I hope to locate Bloom's concerns and gestures in the continuing contests of literary criticism, extending from the current scene and the recent past a long way back. By looking at Bloom's early work for his starting-points and by relating these points to the larger history of criticism, I hope to show of Bloom what he has shown of Shelley: the irrelevance of the esoteric. Like Blake, like Frye, Bloom scorns mystery. To place him in his own tradition, as he did Yeats and Frye did Blake, will help us both to use and to judge Bloom. I therefore avoid the intricate schemes and terms of the recent work, and I rejoice to note that the six revisionary ratios, after being Kabbalistically elaborated, appear in Wallace Stevens as transformations of the classical rhetorical "places." The way now lies open for Bloom to prove his "mappings" no more outlandish than the Renaissance studies of Rosemund Tuve or Louis Martz.

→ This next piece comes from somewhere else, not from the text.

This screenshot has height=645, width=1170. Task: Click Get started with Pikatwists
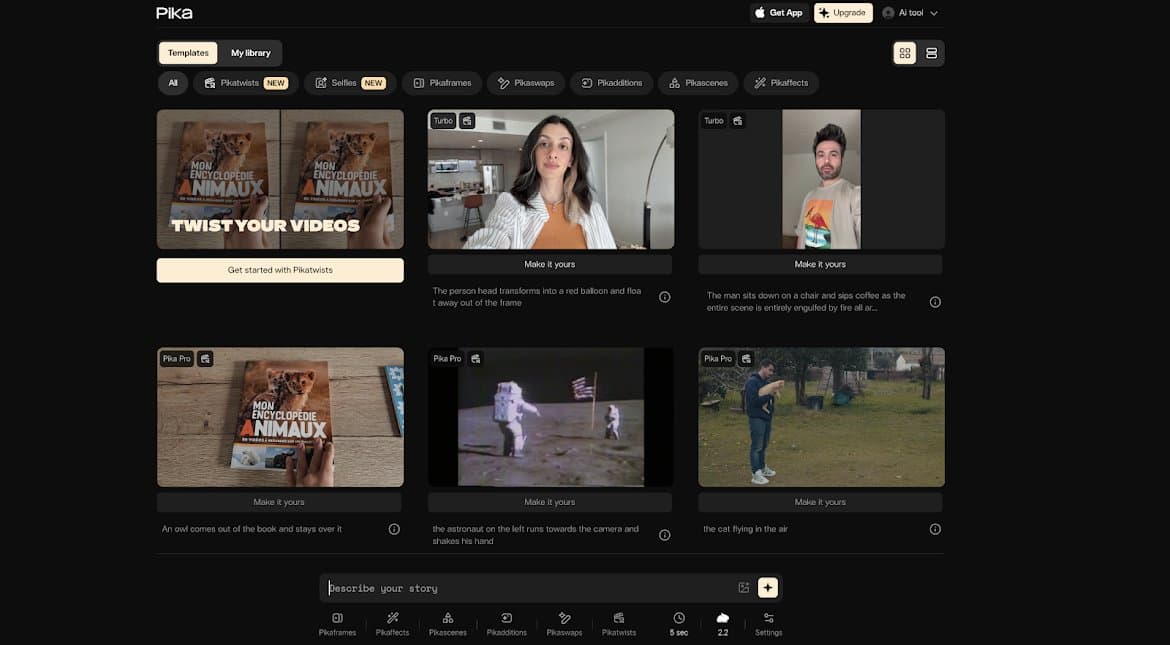[280, 269]
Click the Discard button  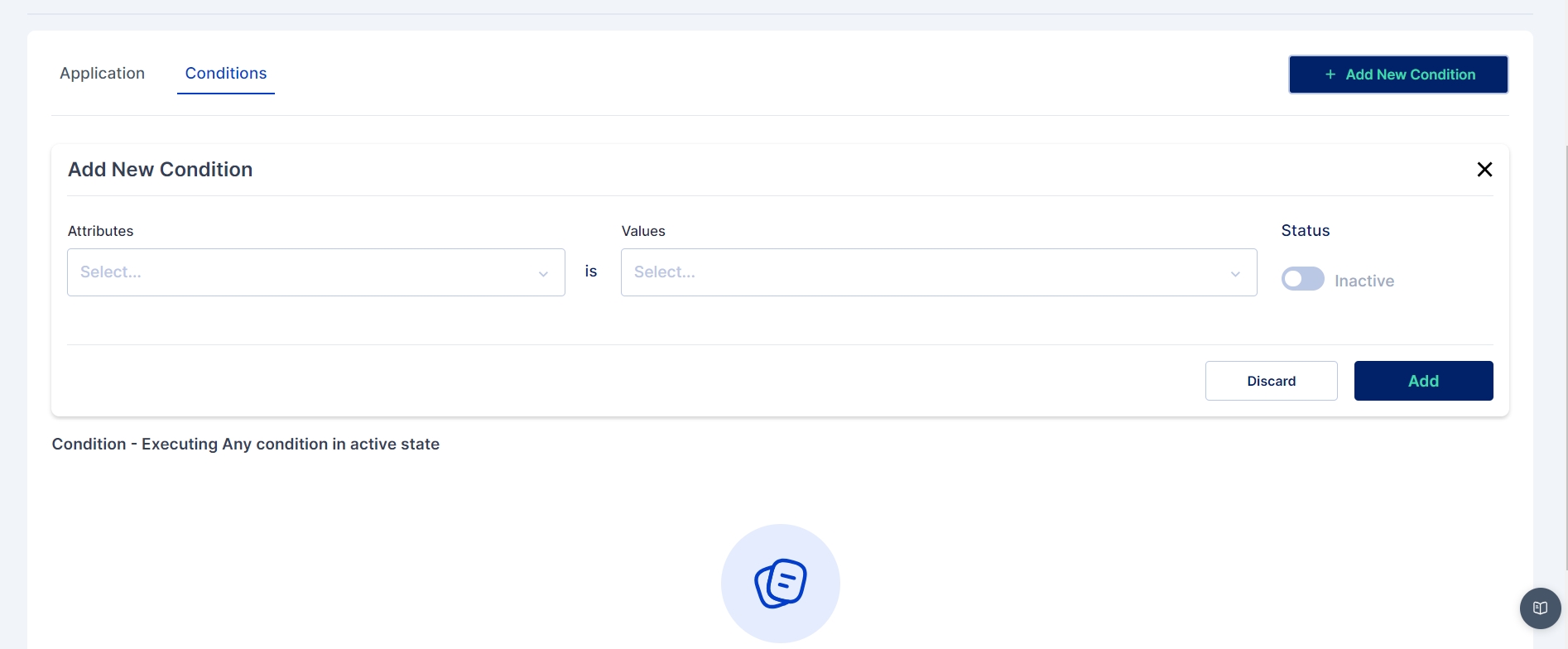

To point to a possible absurdity, or self-contradiction, and walk away smiling and wiping one's hands, is the privilege of the press consultant. Once works have appeared and had an impact, it seems necessary to suggest their appeal, their use, and their growing points. The typical attraction of Bloom's writing is assertiveness, the powerful phrase that makes him so fine a writer of introductions as well as of polemics. Let me offer not a slogan but the summary interpretation of Blake's London as "a Jonah's desperation at knowing he is not an Ezekiel." Following analysis of the poem's figures and movement in relation to a passage from Ezekiel, this phrase moves out from the poem to a sense of a man and of a history, the history not only of prophetic poetry but also of the English 1790s, when the French Revolution awakened both apocalyptic hopes and the repression that made it worth a person's life to voice those hopes. Blake abandoned voice for the silence and cunning of his art, but at a cost that he felt and that long kept his work from any place in the public life of English poetry. Here I run ahead both of Bloom and my exposition, because Bloom does make you run ahead. I will return to these issues at the end in looking towards a possible future course for Bloom.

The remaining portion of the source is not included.